##### INPUT #####

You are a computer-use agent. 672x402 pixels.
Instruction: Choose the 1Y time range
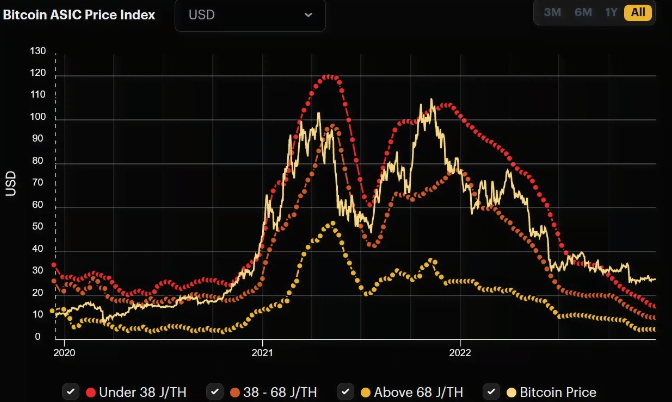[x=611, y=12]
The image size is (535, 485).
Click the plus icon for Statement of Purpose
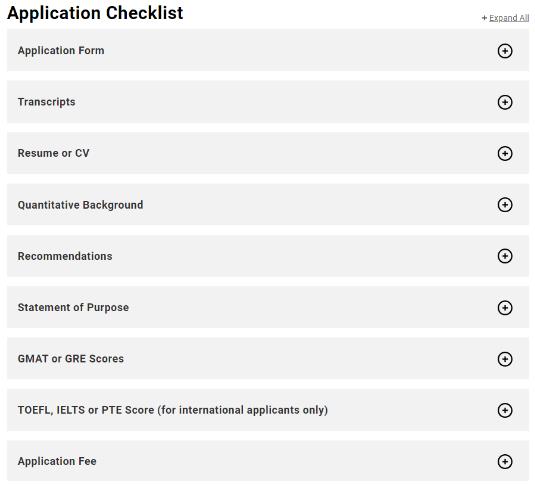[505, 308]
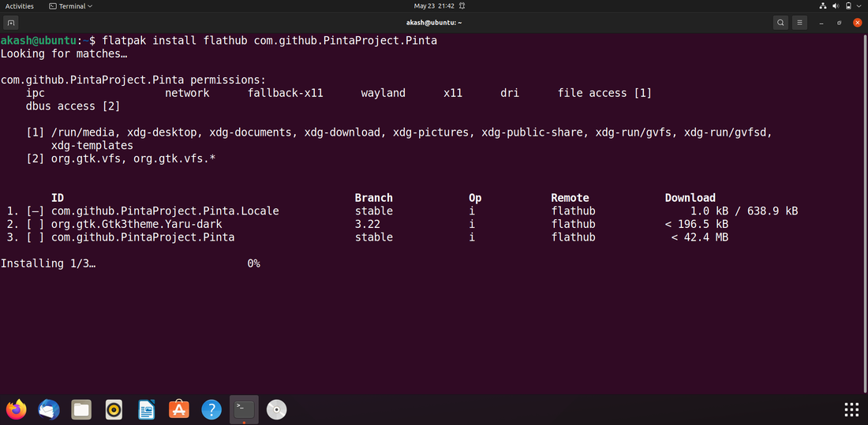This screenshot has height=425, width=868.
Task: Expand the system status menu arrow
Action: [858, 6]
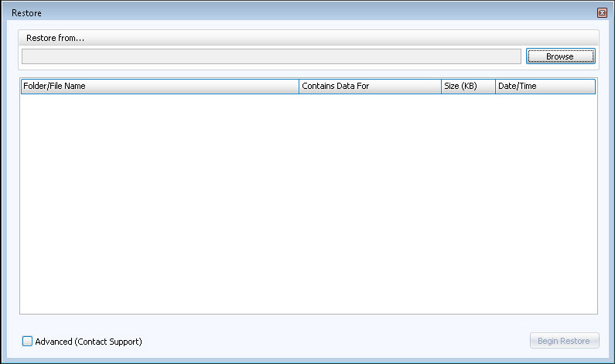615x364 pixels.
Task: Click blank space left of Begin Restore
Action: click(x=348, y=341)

#####
##### INPUT #####

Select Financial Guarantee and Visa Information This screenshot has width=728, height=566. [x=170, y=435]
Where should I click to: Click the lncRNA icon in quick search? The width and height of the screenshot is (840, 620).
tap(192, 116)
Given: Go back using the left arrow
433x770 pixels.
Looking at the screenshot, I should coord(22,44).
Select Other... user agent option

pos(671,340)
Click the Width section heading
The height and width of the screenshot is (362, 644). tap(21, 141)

#####

WHAT THE EXERCISE ASKS: Retype exactly the lines above, from the one with "Select Financial Guarantee" through the one with "Given: Go back using the left arrow", inclusive.

RESPONSE BELOW:
Select Financial Guarantee and Visa Information This screenshot has width=728, height=566. [x=170, y=435]
Where should I click to: Click the lncRNA icon in quick search? The width and height of the screenshot is (840, 620).
tap(192, 116)
Given: Go back using the left arrow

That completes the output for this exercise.